The U.S. Food and Drug Administration is in need of reform. Dr. Robert Califf, the proposed new leader of the agency, may not be an ideal choice to accomplish it.
U.S. Senator Edward Markey, D-Massachusetts, has placed a "hold" on the nomination of Dr. Califf, a procedural move that will at least temporarily delay a confirmation vote. The senator's concerns relate to strategies addressing opioid addiction, a major issue in Vermont and Massachusetts.
Senator Markey wants the FDA to reverse its decision of last year allowing the pediatric use of the addictive painkiller Oxycontin. The FDA did so without first convening an expert panel to study the issue and offer advice, as it used to do routinely on major public health issues. The senator also wants the FDA to agree to convene such advisory panels before making any rulings on opioids or issues related to drug addiction.

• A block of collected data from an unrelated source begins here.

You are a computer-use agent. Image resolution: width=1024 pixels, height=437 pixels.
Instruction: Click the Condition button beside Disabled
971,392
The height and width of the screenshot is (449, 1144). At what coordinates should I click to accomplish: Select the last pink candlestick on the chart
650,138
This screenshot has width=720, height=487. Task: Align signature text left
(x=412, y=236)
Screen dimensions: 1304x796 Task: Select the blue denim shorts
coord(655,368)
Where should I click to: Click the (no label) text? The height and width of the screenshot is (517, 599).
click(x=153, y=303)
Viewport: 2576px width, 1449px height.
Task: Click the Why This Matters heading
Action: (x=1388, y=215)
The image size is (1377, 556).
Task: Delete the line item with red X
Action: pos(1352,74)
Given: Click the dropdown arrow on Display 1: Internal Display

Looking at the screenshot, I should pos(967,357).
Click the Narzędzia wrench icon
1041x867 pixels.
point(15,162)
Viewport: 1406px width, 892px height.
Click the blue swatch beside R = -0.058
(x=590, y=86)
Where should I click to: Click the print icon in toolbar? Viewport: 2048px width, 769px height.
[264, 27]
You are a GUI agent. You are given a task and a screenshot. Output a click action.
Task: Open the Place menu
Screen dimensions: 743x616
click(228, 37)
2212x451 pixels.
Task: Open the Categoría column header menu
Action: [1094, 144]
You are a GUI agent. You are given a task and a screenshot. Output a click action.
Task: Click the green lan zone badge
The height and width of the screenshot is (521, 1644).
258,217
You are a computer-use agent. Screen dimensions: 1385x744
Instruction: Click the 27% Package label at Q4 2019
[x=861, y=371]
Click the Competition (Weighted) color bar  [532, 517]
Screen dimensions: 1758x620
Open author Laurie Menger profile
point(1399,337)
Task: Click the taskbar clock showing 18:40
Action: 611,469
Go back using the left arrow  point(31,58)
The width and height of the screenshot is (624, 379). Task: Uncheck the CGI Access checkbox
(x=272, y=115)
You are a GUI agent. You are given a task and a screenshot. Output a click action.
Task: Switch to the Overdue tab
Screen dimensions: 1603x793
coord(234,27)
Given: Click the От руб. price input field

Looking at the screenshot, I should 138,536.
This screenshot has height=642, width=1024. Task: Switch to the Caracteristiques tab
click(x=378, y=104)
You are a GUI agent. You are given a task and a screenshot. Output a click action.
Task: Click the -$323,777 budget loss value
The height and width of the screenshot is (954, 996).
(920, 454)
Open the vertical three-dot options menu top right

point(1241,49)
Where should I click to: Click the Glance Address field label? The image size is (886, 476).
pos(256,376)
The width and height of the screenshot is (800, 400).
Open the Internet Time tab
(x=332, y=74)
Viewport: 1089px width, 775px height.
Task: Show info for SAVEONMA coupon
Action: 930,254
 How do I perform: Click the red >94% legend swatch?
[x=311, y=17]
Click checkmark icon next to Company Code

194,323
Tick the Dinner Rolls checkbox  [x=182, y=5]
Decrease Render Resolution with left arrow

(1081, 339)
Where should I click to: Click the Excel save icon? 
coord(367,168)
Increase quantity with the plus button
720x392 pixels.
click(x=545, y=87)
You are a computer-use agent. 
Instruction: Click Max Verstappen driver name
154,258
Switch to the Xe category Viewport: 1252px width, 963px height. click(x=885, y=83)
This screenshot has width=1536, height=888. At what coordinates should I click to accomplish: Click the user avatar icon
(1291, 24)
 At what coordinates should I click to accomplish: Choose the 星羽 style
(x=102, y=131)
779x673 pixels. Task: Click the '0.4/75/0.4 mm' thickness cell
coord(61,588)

The FDA stopped convening the advisory panels in 2013, Senator Markey told The Boston Globe, after deciding to approve use of another painkilling opioid, Zohydro, in spite of warnings raised about the drug by an expert panel. This indicates that at best the FDA doesn't want to hear any dissenting opinions and at worse the agency is so tight with the pharmaceutical industry it doesn't want to deny Big Pharma approval of any profitable new drugs.
At a November Senate committee hearing, Elizabeth Warren, Massachusetts' other Senate Democrat, and Vermont independent and Democratic presidential candidate Bernie Sanders, expressed misgivings about Dr. Califf's close ties to Big Pharma. which has hired him as a consultant and contributed funding to a research institute he operated. At the hearing, Dr. Califf couldn't come up with any solid answers to Senator Sanders' questions about why drug prices are so much higher in the US than in Canada.
Should Dr. Califf get his appointment, it must come with changes by the FDA. It must be more open about its process and return to convening advisory panels when appropriate.